Skip to Content

Overview of Taxation on JGBs (Nonresident individuals and foreign corporations)

  Taxation of JGBs varies depending on the bondholders - e.g. resident individuals, domestic corporations, domestic financial institutions, nonresident individuals, foreign corporations - and on the types of bonds.
  A tax exemption scheme for interest, etc., is offered not only to domestic financial institutions and certain corporations, but also to nonresident individuals and foreign corporations.

 

Nonresident individuals and foreign corporations

1. Coupon-bearing bonds, T-Bills and STRIPS

   Interest, etc. on book-entry transfer JGBs (interest on book-entry transfer JGBs or profits from redemption of T-Bills and STRIPS) held by nonresident individuals or foreign corporations without a permanent establishment in Japan are exempt from tax under certain conditions under the tax exemption scheme as described below.
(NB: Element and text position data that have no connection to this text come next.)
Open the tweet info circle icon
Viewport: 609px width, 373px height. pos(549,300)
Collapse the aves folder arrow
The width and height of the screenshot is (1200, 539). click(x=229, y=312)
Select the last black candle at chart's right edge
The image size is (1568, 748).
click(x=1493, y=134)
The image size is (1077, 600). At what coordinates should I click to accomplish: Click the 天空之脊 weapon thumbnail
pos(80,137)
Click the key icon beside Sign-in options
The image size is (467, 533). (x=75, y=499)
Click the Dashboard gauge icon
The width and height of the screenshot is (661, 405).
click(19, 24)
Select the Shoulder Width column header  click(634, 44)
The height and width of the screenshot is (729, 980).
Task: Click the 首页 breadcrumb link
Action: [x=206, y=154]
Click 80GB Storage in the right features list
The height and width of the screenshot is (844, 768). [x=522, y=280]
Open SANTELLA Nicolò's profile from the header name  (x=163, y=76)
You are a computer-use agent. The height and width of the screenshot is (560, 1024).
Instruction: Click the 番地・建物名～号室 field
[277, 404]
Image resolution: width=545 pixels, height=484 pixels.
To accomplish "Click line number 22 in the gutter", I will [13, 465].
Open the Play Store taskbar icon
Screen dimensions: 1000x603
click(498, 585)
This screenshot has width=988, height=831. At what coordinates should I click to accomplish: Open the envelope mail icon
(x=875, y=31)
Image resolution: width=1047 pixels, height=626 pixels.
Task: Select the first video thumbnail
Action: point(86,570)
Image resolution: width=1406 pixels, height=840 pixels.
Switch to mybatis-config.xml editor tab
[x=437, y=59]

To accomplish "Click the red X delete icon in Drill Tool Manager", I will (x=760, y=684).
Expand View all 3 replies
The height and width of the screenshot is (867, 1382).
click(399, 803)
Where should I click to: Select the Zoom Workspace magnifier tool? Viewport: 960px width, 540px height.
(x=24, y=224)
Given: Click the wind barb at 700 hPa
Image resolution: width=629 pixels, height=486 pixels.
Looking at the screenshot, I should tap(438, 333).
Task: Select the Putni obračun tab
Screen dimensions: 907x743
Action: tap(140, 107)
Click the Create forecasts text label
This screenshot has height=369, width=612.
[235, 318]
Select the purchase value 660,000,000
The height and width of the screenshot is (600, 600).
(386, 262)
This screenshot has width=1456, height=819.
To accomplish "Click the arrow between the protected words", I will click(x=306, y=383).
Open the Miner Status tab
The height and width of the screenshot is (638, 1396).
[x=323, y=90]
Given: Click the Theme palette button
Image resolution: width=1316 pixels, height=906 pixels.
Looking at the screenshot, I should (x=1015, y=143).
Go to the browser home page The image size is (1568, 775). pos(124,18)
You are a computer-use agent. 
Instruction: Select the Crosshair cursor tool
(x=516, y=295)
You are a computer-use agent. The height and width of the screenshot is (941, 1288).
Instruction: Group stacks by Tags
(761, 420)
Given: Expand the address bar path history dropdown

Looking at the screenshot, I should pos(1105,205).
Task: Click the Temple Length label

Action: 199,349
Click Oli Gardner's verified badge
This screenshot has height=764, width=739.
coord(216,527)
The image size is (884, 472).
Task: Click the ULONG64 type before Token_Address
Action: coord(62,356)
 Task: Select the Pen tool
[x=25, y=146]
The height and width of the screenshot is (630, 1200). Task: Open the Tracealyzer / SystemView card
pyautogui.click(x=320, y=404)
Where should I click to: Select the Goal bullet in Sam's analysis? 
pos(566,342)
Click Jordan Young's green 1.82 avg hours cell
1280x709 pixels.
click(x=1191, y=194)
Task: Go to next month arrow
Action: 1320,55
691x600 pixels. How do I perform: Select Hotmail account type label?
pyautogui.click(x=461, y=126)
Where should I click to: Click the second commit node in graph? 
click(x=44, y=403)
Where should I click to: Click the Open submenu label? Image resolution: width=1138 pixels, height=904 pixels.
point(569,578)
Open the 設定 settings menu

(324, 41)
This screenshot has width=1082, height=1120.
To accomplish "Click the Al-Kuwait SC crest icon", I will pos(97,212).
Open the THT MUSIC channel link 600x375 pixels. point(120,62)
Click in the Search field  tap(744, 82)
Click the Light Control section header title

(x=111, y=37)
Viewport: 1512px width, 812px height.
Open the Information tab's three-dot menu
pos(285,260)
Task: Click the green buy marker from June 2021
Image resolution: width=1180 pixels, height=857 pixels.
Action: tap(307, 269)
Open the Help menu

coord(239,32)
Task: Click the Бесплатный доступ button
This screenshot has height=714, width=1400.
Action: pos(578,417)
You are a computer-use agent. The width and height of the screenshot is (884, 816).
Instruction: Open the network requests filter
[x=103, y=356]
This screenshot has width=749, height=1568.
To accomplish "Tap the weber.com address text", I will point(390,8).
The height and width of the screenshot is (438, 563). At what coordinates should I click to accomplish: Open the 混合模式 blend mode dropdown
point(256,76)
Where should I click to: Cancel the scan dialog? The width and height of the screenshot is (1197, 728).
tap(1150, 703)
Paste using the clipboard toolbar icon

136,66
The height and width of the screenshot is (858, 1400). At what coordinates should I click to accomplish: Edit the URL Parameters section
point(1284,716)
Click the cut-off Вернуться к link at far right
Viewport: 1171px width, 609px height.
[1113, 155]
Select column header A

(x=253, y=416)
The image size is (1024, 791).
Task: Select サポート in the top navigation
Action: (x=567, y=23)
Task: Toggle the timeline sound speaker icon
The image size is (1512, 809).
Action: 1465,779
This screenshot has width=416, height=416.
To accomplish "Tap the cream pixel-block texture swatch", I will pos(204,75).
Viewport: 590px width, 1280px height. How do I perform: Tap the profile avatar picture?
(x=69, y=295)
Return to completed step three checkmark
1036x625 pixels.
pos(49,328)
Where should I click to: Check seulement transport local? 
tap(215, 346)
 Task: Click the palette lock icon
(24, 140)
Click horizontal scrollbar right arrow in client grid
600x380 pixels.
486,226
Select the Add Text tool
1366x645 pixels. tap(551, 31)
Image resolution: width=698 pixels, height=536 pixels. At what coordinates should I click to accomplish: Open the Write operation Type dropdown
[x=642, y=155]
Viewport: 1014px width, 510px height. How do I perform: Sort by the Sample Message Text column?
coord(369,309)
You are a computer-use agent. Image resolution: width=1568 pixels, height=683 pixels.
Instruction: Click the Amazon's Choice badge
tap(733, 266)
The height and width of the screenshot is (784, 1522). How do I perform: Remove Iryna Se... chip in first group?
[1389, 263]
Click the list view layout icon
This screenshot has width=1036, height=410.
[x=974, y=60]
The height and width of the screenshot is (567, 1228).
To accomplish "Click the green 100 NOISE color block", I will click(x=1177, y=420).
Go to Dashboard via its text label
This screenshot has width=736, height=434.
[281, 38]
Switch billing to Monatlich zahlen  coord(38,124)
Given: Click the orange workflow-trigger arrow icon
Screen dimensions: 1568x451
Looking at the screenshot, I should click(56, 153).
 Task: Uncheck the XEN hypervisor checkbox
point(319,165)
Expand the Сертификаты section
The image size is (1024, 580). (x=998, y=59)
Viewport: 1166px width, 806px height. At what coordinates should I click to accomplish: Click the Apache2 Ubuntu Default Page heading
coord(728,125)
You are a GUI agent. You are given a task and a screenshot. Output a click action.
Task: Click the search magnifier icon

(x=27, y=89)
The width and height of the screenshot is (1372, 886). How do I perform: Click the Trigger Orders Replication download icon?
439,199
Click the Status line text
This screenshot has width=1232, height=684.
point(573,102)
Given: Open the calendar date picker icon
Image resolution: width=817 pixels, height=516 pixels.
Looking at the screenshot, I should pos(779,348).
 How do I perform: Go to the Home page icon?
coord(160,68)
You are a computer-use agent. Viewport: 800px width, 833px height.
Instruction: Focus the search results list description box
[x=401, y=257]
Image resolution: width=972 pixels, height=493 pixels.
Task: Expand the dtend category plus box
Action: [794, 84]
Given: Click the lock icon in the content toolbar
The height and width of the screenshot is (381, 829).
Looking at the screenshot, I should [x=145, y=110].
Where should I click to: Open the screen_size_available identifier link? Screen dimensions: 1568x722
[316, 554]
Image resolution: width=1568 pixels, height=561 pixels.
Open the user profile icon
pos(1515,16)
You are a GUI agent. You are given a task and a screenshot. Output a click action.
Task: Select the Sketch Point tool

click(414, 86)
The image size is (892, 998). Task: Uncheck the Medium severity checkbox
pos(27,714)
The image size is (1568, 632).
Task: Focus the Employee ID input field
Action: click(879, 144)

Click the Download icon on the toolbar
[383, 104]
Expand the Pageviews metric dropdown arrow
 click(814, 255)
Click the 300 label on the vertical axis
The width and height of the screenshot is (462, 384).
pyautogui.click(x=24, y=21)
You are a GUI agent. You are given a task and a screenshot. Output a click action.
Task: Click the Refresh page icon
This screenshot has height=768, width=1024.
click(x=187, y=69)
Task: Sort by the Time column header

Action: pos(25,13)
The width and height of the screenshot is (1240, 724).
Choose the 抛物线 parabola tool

Aside from such tax exemption scheme, if there is a tax treaty in effect between Japan and the country of residence of the nonresident individuals or the country where the foreign corporation is located, and the tax rate on interest stipulated under the treaty is set lower than 15%, the withholding tax rate on the interest, etc. from book-entry transfer JGBs will be lowered to match the rate stipulated under the treaty, provided that the relevant procedures have been completed.

  In addition, for coupon-bearing bonds held by foreign corporations with a permanent establishment in Japan, the income tax is withheld, but the income tax withheld will be deducted from their corporation tax.

 

 

2. Bond Gensaki Transactions, etc.

Interest, etc. that foreign financial institutions, etc. receive from specified financial institutions, etc. in Japan on their Bond Gensaki Transactions or Securities Lending Transactions and that those specified foreign corporations receive from specified financial institutions in Japan on their Bond Gensaki Transactions are exempt from tax, provided that certain requirements are met.